Harga Minyak Terseret Pengetatan Pasokan AS


Jakarta -- Harga minyak mentah dunia menanjak pada perdagangan Rabu (20/3), waktu Amerika Serikat (AS). Penguatan terjadi setelah data AS menunjukkan pengetatan pada pasokan minyak domestik. Namun demikian, kenaikan harga masih terbatas oleh kekhawatiran terhadap pertumbuhan ekonomi global akibat perang dagang AS-China yang masih berlangsung.

Dilansir dari Reuters, Kamis (21/3), harga minyak mentah berjangka AS West Texas Intermediate (WTI) kemarin naik US$0,8 atau 1,36 persen menjadi US$59,83 per barel. Selama sesi perdagangan berlangsung, WTI sempat menyentuh level US$60,12 per barel, tertinggi sejak 12 November 2018.

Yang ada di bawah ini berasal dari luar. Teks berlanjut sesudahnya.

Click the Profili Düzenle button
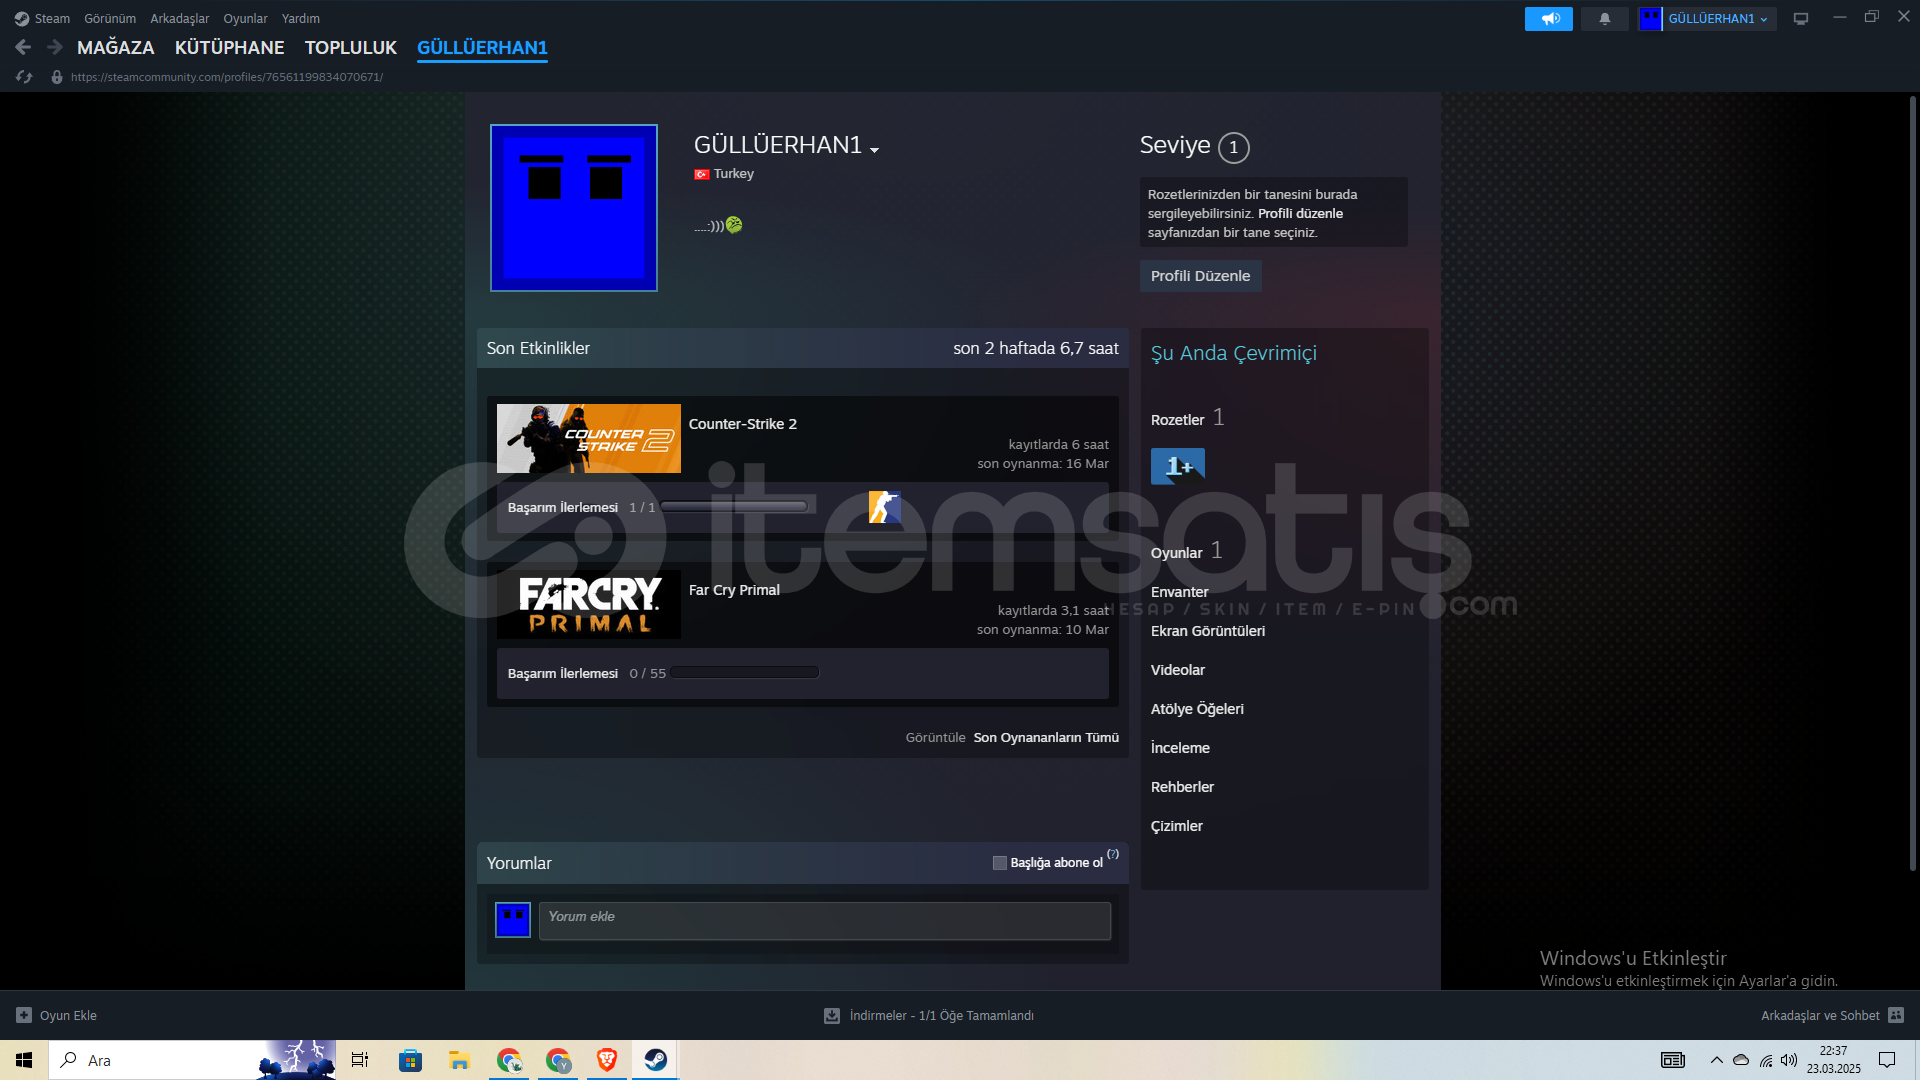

Harga kontrak berjangka bukan kedua WTI yang lebih aktif naik US$0,94 atau 1,6 persen menjadi US$60,23 per barel. Penguatan juga terjadi pada harga minyak mentah berjangka Brent sebesar US$0,89 atau 1,32 persen menjadi US$68,5 per barel.

Harga minyak mentah terjadi usai Badan Administrasi Informasi Energi AS (EIA) mencatat penurunan persediaan minyak mentah akibat ekspor dan permintaan kilang yang kuat.

Stok minyak mentah AS turun 9,6 juta barel pada pekan lalu. Sebagai pembanding, analis memperkirakan stok minyak mentah akan naik 309 ribu barel. Penurunan ini yang terbesar sejak Juli 2018 dan membuat level persediaan menyentuh level terendah sejak Januari 2019.

Persediaan bensin dan minyak distilasi turun lebih dari yang diperkirakan. Stok bensin turun sebesar 4,6 juta barel. Sementara, stok minyak distilasi turun sebesar 4,1 juta barel.

"Laporan bersifat mendongkrak harga karena penurunan yang besar pada persediaan minyak yang disebabkan oleh rendahnya impor dan tingginya volume ekspor," ujar Partner Again Capital LLC John Kilduff di New York.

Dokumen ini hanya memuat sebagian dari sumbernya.